Euro Hockey League KO16
KHC Dragons 4 (H Raes, S O’Donoghue, F van Aubel, F Denayer) Three Rock Rovers 2 (J Hosking, H Morris)

For a second year running, Three Rock Rovers battled hard but found the Euro Hockey League KO8 out of range as they fell to Belgian outfit KHC Dragons.

For two thirds of the tie, their smart counter-attack game unlocked plenty of doors as they fought back twice to 2-2 against the pro outfit who have won four EHL medals.

But Dragons gradually penned Rovers deeper and deeper into their defensive zone and eventually took the game away, finishing 4-2 winners.

Early on, Rovers fell behind when Henri Raes juggled one over the line, just about evading Jamie Carr’s mad scramble across goal.

The Dubliners were level, though, in brilliant style as Mitch Darling stole in ahead of his marker 50 metres from goal and worked a lovely overload with Ben Walker to lay on an opening for Jody Hosking to slash in.

Former Glenanne man Shane O’Donoghue got Dragons back in front from a penalty corner but yet another turnover got Rovers level at 2-2 early in the second half.

This time, Harry Morris nicked the ball off Luke Noblett and found an angle past the excellent goalkeeper Tobias Walter.

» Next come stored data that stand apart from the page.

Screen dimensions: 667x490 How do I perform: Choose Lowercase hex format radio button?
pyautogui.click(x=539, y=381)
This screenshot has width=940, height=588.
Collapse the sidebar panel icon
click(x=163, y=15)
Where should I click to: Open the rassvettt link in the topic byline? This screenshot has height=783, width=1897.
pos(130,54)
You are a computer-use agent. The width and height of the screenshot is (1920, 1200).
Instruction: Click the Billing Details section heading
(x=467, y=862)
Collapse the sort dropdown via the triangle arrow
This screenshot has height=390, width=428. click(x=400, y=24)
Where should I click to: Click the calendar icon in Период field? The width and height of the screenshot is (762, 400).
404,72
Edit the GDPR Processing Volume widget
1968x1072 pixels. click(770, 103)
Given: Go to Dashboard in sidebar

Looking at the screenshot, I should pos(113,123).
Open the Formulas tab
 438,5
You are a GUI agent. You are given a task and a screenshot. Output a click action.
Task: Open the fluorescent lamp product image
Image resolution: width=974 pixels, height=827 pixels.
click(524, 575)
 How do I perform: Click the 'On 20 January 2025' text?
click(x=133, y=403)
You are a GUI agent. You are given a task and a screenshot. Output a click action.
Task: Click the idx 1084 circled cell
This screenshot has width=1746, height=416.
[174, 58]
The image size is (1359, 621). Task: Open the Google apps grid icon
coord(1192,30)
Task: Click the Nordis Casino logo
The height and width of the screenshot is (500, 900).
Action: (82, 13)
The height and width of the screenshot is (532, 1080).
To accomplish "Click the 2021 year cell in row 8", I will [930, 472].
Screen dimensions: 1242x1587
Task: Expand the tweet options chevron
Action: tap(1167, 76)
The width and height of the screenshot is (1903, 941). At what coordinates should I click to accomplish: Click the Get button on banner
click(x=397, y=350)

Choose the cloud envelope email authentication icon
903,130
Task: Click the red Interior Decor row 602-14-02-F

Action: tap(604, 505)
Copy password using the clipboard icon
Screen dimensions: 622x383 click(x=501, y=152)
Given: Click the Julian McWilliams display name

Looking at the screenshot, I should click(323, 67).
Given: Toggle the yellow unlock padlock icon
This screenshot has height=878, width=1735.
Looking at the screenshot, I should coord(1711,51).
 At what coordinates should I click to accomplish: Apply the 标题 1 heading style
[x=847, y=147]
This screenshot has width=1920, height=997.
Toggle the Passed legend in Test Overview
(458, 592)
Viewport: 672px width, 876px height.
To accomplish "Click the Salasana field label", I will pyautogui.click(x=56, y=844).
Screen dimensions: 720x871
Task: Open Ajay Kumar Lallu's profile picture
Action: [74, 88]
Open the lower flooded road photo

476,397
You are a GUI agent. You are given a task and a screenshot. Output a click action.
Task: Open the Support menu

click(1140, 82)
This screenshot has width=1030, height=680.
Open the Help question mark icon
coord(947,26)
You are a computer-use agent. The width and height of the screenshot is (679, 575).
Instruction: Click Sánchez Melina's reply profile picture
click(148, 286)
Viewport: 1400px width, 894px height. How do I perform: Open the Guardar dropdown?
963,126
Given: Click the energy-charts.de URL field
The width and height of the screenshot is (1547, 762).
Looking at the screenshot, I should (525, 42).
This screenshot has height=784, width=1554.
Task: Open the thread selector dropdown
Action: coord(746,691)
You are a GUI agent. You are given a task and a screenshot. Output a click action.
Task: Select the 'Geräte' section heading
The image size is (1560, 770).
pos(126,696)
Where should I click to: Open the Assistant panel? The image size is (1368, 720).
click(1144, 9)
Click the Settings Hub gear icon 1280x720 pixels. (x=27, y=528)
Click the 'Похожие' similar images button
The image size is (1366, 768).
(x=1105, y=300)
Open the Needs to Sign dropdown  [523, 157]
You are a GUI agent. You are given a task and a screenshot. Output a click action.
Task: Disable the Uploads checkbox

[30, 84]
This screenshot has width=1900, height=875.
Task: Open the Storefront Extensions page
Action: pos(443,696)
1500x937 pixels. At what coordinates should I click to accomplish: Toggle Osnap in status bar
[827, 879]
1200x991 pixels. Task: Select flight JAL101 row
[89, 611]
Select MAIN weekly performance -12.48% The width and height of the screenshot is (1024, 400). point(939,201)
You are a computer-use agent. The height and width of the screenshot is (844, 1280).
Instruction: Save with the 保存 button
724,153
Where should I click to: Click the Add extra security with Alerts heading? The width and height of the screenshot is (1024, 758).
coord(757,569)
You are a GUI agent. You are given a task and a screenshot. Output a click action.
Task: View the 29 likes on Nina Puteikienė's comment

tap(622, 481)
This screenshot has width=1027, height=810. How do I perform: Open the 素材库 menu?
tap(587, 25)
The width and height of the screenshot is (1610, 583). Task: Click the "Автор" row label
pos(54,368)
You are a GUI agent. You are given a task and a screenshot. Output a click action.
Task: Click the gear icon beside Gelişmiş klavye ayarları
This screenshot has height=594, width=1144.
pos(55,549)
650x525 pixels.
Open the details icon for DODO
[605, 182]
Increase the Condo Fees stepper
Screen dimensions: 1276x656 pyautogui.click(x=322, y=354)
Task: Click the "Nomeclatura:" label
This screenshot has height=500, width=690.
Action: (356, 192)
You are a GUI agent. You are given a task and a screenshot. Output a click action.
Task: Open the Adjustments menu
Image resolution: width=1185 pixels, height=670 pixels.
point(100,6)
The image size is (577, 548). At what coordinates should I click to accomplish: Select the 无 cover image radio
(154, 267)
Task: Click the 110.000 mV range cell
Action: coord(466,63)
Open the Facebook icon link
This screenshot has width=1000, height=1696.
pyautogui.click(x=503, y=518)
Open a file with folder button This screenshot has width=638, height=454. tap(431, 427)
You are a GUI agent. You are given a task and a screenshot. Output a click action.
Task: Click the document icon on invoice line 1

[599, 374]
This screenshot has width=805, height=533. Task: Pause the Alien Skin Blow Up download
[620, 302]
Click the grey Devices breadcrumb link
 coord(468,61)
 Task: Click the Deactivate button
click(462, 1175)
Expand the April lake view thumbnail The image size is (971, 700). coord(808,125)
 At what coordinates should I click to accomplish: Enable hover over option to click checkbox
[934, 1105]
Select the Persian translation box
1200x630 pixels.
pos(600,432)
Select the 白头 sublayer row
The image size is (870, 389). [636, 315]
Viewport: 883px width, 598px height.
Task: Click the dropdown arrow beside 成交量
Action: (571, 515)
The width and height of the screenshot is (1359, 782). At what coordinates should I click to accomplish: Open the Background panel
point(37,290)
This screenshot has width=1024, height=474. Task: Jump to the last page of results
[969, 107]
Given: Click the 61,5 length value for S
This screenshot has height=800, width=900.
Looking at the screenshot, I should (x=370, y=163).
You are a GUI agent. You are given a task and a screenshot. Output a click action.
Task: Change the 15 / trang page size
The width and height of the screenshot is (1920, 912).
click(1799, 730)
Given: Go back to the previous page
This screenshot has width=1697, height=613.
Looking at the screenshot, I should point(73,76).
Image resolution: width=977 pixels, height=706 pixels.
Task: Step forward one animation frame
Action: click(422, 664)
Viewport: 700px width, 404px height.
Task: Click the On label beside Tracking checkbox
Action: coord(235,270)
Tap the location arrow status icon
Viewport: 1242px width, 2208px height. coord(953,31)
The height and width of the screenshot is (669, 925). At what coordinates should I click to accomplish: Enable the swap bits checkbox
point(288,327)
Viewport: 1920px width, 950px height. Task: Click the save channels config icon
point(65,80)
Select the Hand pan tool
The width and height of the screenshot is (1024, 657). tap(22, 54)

Mark English and Kevin Mullins also had chances but their opponent soon started to turn the screw.

Florent van Aubel – among a series of World Cup gold medalists on show – turned home a Robbert Rubens cross and then Feliz Denayer scored a penalty stroke for 4-2 with 12 minutes to go.

Rovers did force four penalty corners in the closing minutes but could not get a lifeline.

It sends them into the classification matches on Friday as Ireland’s wait for a KO8 place goes on which could have an impact on how many places the country gets in next season’s EHL competition.

“First and foremost, to get back to 2-2 from where we were, we are gutted we didn’t kick on from there,” Morris said of the performance. “There were some sloppy aerials that we let go and give away which, when you get to this stage for European hockey, those lapses lead to short corners and lead to goals and losses.

“We can take a lot from it and this is where we want to be, competing with the best in Europe, at this stage in the competition to get back here. A lot depends on our next game but we will take positives from this and move on.”

Shane O’Donoghue, meanwhile, said Dragons can learn a lot from this battle: “We knew it would be tough, knowing the guys in the Irish team and playing against them for the last couple of seasons. They have all the Irish traits – they won’t give in easy, made it difficult for us from minute one.

“First half, we didn’t handle it well but the second half, experience showed and we calmed the nerves and took the chances when they came.

O’Donoghue was deployed in a sweeper role rather than the midfield role he plays internationally, something he is enjoying learning.

“Playing in defence, you have to be a bit more intelligent about what you do, not being gung-ho going forward. Maybe we made some mistakes today that could have been costly so it’s important for us to reassess because this gave us a wake-up call that we needed.”